By Southeast Asian standards Brunei is roughly on par with Singapore, meaning roughly twice as expensive as neighbouring Malaysia.


There is not much of a local crafts industry in Brunei. You’ll see a handful of different types of branded souvenirs with the Brunei brand – that are all imported. Souvenir type shops usually resort to selling imported curiosities, candles and generic gifts.

Halal Restaurants & Food in Brunei

Katok is actually “ketuk” in the Malay language, and it means knock. There is a story behind the name Nasi Katok. It was begun by a couple of teenagers who were feeling very hungry after a midnight practice. They went to a place where they normally bought their food. This place was actually a residential house, which offered Nasi bungkus (a pack of rice with chicken and egg) even in the middle of the night. At any time you could just Katok (knock) on their door, and the owner will come up with fresh hot Nasi Katok. And that’s how it became Nasi Katok.
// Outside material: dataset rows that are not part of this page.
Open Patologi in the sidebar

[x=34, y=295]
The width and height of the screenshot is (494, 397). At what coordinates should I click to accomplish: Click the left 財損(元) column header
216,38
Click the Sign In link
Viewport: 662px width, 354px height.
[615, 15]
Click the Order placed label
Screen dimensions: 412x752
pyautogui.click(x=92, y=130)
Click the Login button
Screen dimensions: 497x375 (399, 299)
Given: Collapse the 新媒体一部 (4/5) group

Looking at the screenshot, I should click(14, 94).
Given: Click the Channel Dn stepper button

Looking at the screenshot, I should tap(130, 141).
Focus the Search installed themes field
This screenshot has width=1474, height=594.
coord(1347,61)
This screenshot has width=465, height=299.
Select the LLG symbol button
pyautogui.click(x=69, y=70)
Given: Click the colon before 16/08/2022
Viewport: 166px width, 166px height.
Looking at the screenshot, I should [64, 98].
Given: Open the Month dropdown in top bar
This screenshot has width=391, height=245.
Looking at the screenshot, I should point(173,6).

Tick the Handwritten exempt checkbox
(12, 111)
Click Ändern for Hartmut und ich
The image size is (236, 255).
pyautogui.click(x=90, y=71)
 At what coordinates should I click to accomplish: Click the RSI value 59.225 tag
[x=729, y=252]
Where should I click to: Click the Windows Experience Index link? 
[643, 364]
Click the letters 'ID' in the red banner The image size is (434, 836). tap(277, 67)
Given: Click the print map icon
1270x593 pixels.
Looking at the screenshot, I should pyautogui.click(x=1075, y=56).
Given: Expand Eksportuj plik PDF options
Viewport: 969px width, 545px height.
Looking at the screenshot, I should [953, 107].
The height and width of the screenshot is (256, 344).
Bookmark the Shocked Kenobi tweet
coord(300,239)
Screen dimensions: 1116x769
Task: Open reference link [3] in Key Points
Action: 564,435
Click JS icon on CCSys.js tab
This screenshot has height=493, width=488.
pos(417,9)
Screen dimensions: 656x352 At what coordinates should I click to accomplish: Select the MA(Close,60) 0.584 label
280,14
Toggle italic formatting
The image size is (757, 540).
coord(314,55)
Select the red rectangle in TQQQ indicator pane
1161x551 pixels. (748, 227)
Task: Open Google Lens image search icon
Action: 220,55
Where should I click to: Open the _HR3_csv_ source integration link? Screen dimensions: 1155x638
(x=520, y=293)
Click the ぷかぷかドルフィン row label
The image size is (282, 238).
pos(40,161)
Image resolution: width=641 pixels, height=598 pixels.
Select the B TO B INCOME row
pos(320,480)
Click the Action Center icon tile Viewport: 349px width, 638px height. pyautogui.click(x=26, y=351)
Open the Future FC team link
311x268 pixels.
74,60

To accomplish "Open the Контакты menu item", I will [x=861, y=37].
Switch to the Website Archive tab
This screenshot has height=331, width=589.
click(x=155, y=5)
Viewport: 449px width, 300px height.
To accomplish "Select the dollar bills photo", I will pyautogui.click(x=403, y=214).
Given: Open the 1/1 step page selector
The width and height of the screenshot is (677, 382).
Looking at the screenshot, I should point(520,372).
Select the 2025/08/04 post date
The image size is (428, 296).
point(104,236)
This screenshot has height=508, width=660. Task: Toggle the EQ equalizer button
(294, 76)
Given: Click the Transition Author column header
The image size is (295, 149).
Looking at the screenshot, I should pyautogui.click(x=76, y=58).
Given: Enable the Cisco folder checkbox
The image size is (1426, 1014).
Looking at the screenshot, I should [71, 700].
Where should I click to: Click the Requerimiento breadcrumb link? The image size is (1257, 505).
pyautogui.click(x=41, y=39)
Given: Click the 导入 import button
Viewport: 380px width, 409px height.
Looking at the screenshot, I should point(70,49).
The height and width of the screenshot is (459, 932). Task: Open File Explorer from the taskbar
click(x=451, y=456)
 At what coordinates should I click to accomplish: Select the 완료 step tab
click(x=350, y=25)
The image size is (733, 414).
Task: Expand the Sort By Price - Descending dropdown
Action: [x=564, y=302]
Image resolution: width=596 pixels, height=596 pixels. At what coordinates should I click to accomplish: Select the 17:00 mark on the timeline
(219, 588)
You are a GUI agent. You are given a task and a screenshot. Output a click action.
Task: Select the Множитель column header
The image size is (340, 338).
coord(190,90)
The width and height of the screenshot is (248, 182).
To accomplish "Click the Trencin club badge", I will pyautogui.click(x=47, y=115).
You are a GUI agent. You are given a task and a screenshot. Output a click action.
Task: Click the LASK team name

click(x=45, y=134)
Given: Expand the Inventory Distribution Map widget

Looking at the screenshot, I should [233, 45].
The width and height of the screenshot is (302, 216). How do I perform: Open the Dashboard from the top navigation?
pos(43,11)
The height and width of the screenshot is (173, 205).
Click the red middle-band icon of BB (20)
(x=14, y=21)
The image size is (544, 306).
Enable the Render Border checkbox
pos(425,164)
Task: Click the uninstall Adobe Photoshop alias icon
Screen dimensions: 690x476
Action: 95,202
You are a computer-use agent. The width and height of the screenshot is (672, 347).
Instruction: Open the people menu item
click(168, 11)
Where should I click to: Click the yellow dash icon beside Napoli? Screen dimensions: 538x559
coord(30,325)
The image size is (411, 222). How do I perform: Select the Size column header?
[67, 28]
Bruneians love to eat out and there are many excellent restaurants in Brunei serving a wide variety of cuisines, thanks to the large number of foreign workers in the country.

There is also the local nasi katok, a simple combination of rice and curried beef or chicken, which can be quite spicy. It is relatively inexpensive when compared to other food that you can buy, for example local food such as chicken rice. However, it is not a healthy option, with few vegetables and too much fat.

Another choice is ambuyat, a culinary experience unique to Borneo. It is a starchy and gooey paste made from sago that can be dipped into a savoury sauce.

Being a Muslim country, nearly all food sold in Brunei is Halal, the exception being food stalls catering to the Chinese community.


  • Kueh melayu (sugar, raisin, and peanut-filled sweet pancakes)

Woman selling fruits at a market in Bandar Seri Begawan

One should definitely try out teh tarik, a sweet milk tea, as well as the wide array of coffee (kopi) available in restaurants.

Muslim Friendly Hotels in Brunei

Accommodation in Brunei used to be very expensive, but some reasonably affordable guesthouses and hostels can now be found here and there. See Bandar Seri Begawan for listings.

Islamic Medical Tourism in Brunei

To be updated

Telecommunications in Brunei

By phone

The international code for Brunei is 673. The phone numbers in Brunei consist of 7 digits with no local codes, although the first digit of the number indicates the area such as 3 for the Belait District and 2 for Bandar Seri Begawan.

The prepaid Hallo Kad, available from TelBru telephone offices (including one at the airport) and other outlets in denominations from $5-50 can be used at any phone in the country to make local and international calls. Other phone cards are also available for use in public phones.

Mobile phone services are provided by two network operator DST and Progresif Cellular. Coverage is completed across almost all of the country. Coverage in the Temburong national park areas may be patchy.